Task requirements: Reproduce the lines from the first one through the line containing "Looking at the screenshot, I should 2222,786.", inclusive, renaming "GUI agent" to "interface agent" throughout and leaving everything else unchanged.
.....
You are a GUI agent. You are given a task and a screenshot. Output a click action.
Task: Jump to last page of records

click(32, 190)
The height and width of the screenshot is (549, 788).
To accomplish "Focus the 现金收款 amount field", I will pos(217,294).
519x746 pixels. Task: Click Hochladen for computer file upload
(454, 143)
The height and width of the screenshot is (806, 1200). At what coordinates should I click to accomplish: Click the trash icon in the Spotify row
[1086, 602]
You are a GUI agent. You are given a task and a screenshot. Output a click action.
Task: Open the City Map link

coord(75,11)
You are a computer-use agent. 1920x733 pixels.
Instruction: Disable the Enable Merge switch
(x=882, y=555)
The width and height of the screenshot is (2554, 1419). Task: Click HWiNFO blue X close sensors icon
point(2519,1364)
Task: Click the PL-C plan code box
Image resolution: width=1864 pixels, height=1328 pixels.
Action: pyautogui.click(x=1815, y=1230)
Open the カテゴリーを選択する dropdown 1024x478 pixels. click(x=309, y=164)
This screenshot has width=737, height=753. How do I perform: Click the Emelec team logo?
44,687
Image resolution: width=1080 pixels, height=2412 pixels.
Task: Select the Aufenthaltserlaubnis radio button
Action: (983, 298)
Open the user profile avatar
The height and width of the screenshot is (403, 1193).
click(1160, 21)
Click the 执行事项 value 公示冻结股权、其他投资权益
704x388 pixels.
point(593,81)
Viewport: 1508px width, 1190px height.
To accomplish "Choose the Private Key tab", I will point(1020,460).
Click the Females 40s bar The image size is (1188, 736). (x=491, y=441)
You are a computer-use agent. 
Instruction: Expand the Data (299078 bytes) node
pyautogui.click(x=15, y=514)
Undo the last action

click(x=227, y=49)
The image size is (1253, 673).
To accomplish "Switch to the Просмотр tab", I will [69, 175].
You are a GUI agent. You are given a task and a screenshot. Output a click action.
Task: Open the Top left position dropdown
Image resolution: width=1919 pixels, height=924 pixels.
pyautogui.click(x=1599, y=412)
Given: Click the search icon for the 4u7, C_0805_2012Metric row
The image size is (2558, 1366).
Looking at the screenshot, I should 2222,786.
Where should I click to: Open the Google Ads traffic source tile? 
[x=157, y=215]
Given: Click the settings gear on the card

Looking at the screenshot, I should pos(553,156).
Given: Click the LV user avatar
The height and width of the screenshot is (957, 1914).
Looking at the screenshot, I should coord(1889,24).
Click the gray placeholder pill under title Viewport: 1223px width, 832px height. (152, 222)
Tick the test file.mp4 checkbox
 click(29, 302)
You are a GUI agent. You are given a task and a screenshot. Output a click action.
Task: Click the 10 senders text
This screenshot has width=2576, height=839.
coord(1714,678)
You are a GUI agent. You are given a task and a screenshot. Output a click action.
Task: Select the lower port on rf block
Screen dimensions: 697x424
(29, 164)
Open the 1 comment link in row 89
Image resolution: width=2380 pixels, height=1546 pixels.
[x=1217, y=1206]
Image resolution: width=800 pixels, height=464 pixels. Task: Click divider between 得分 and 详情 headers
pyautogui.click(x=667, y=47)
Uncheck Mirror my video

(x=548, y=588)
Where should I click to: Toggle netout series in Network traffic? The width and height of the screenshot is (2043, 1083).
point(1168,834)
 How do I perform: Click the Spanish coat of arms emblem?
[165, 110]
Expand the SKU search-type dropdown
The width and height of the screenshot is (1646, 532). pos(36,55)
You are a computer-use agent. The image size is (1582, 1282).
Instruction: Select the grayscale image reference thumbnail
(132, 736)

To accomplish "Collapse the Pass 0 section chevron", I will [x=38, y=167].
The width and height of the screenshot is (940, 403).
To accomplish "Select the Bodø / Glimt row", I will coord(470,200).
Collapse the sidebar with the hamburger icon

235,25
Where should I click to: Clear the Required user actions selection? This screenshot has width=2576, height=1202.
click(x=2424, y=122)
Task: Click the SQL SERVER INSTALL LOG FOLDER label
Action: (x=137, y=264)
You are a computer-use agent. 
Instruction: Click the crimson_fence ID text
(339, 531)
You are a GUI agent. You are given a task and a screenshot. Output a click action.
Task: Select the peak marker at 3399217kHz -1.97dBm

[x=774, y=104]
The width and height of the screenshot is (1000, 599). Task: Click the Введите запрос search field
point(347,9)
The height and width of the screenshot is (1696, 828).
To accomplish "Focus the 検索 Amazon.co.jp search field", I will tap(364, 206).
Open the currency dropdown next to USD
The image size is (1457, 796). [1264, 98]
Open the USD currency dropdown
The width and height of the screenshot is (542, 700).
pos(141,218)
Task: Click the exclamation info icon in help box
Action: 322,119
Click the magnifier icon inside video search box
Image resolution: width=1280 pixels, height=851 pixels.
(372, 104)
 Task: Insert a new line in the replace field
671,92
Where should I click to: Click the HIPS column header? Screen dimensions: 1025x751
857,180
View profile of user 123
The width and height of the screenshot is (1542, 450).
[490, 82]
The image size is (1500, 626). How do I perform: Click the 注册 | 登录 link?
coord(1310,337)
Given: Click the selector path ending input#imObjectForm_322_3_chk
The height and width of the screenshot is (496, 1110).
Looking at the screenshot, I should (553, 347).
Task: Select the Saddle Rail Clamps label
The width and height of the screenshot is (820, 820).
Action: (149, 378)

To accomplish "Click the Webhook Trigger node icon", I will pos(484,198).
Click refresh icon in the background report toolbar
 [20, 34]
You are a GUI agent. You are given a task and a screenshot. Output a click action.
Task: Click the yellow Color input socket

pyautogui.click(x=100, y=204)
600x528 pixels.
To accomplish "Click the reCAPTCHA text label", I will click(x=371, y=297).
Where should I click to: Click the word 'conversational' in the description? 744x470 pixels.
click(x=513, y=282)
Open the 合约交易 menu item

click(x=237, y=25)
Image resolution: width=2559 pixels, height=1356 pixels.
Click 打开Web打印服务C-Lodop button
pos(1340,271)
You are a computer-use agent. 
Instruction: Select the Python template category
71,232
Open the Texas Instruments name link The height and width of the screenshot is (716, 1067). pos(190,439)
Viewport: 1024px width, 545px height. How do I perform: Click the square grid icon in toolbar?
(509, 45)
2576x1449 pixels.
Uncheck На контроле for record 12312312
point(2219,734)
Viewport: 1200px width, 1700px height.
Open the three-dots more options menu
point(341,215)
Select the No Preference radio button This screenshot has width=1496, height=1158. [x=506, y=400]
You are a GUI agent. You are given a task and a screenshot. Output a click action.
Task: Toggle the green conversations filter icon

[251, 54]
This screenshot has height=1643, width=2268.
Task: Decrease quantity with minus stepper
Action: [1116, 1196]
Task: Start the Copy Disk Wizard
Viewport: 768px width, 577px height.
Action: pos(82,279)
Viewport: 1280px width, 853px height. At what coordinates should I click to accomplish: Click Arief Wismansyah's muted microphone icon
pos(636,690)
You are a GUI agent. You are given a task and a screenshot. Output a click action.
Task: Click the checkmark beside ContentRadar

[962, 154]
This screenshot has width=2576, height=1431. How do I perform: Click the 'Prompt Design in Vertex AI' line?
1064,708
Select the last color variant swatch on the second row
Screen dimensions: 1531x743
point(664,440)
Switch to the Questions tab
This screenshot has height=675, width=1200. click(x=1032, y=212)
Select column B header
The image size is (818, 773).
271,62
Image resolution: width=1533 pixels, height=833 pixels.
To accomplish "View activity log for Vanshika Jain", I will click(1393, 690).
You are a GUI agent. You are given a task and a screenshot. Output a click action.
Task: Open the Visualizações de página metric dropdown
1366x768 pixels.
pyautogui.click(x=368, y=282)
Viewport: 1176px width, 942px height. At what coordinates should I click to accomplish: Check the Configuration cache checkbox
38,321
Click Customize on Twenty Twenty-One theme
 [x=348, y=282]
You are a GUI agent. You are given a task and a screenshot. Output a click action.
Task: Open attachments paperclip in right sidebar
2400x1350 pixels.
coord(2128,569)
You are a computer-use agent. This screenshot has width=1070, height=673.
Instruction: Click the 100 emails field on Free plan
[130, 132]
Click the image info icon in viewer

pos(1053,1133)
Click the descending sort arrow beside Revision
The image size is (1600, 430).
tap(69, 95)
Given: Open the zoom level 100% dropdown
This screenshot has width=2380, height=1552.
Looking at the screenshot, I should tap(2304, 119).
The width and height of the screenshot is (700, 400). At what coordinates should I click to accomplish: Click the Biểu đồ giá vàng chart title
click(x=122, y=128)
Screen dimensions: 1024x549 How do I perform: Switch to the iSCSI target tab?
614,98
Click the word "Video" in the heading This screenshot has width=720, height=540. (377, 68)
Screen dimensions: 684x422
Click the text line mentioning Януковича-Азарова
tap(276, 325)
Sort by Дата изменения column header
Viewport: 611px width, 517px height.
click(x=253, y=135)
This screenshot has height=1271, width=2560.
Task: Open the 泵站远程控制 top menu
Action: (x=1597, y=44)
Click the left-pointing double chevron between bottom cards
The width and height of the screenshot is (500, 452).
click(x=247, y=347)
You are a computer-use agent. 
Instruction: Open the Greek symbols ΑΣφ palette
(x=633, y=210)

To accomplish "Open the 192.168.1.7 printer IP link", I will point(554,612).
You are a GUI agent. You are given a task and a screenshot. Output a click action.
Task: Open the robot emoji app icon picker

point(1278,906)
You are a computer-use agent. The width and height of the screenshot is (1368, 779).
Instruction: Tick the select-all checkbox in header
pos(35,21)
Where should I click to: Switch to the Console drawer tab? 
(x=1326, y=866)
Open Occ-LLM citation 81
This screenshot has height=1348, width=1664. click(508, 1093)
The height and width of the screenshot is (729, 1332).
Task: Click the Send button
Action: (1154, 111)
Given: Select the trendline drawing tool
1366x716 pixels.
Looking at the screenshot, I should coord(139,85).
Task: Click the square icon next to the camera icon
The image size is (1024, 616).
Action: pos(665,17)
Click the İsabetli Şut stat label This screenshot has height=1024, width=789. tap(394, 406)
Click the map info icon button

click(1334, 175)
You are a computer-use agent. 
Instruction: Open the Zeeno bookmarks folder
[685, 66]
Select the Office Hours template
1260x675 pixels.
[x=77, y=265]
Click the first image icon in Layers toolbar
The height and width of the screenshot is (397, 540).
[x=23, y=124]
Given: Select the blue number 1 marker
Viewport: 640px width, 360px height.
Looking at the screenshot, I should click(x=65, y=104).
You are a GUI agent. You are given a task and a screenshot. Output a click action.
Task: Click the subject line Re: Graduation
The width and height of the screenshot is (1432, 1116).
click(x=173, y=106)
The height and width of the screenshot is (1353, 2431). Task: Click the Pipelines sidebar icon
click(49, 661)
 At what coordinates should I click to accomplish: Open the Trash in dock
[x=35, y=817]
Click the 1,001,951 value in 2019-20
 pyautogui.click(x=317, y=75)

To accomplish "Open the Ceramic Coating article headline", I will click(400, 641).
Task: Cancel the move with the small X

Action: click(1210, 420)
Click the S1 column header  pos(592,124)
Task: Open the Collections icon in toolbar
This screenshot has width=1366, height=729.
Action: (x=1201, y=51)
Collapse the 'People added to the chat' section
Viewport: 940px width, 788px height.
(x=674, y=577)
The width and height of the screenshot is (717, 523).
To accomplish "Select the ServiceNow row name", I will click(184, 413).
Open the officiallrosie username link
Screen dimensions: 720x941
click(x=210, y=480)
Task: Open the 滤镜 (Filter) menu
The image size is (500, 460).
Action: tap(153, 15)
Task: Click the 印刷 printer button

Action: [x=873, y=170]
.....
Full response:
You are a interface agent. You are given a task and a screenshot. Output a click action.
Task: Jump to last page of records

click(32, 190)
The height and width of the screenshot is (549, 788).
To accomplish "Focus the 现金收款 amount field", I will pos(217,294).
519x746 pixels. Task: Click Hochladen for computer file upload
(454, 143)
The height and width of the screenshot is (806, 1200). At what coordinates should I click to accomplish: Click the trash icon in the Spotify row
[1086, 602]
You are a interface agent. You are given a task and a screenshot. Output a click action.
Task: Open the City Map link

coord(75,11)
You are a computer-use agent. 1920x733 pixels.
Instruction: Disable the Enable Merge switch
(x=882, y=555)
The width and height of the screenshot is (2554, 1419). Task: Click HWiNFO blue X close sensors icon
point(2519,1364)
Task: Click the PL-C plan code box
Image resolution: width=1864 pixels, height=1328 pixels.
Action: pyautogui.click(x=1815, y=1230)
Open the カテゴリーを選択する dropdown 1024x478 pixels. click(x=309, y=164)
This screenshot has width=737, height=753. How do I perform: Click the Emelec team logo?
44,687
Image resolution: width=1080 pixels, height=2412 pixels.
Task: Select the Aufenthaltserlaubnis radio button
Action: (983, 298)
Open the user profile avatar
The height and width of the screenshot is (403, 1193).
click(1160, 21)
Click the 执行事项 value 公示冻结股权、其他投资权益
704x388 pixels.
point(593,81)
Viewport: 1508px width, 1190px height.
To accomplish "Choose the Private Key tab", I will point(1020,460).
Click the Females 40s bar The image size is (1188, 736). (x=491, y=441)
You are a computer-use agent. 
Instruction: Expand the Data (299078 bytes) node
pyautogui.click(x=15, y=514)
Undo the last action

click(x=227, y=49)
The image size is (1253, 673).
To accomplish "Switch to the Просмотр tab", I will [69, 175].
You are a interface agent. You are given a task and a screenshot. Output a click action.
Task: Open the Top left position dropdown
Image resolution: width=1919 pixels, height=924 pixels.
pyautogui.click(x=1599, y=412)
Given: Click the search icon for the 4u7, C_0805_2012Metric row
The image size is (2558, 1366).
Looking at the screenshot, I should 2222,786.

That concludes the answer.